Hold and share data without platforms, the way Bitcoin lets people hold value without banks.

Sovereign Data

Sovereign data is the property that you — not a platform — hold and share your data, enforced cryptographically rather than by policy. TinyCloud is a protocol for creating spaces: user-controlled data containers in which the owner retains complete control over their information. Every space has an owner whose key is the top authority for that space and for any encryption networks attached to it.

What "sovereign" buys you

  • No custodian. Data lives in spaces you control. Hosts serve and replicate it but never become its owner; ownership is defined by the key, not by which server holds the bytes.
  • Explicit, revocable sharing. Owners grant scoped capabilities to delegates — applications, services, devices, AI agents, session keys — via delegation, and withdraw them via revocation. Sharing is a signed grant, not a database row a platform can flip.
  • Self-verifying access. Each delegation proves authorization back to the owner without consulting an external registry, so a request can be checked anywhere the signature chain travels. See capabilities.

Legibility without exposure

The central tension TinyCloud resolves: legibility (structuring data so AI and apps can use it) usually destroys asymmetry (the privacy that preserves its value). Conventional systems make you choose. TinyCloud gives you both — full legibility to your own agents and applications, full asymmetry to everyone else — because access is mediated by owner-rooted signatures instead of platform terms of service. This is the operational meaning of the thesis: signatures are all you need.

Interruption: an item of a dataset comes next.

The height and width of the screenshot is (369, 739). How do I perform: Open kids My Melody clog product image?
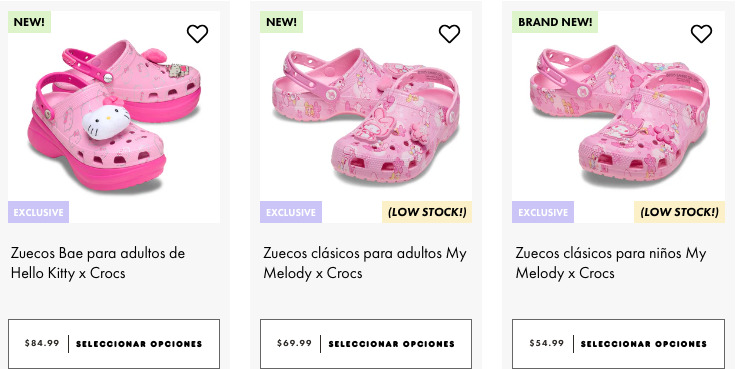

Confidentiality is layered on top: data can be encrypted client-side and only decrypted through capability-gated requests, so even a hosting node need not see plaintext — see encryption networks and user-bound decrypt.

Portability

Because authority is the owner's key and access is a self-verifying signature chain, the same sovereign data follows the user across applications. Swap one agent or app for another and it picks up the same data and identity, scoped to only what you granted. This portability is the foundation the three-layer architecture builds on, and the trust model explains exactly which parties you must trust to get it.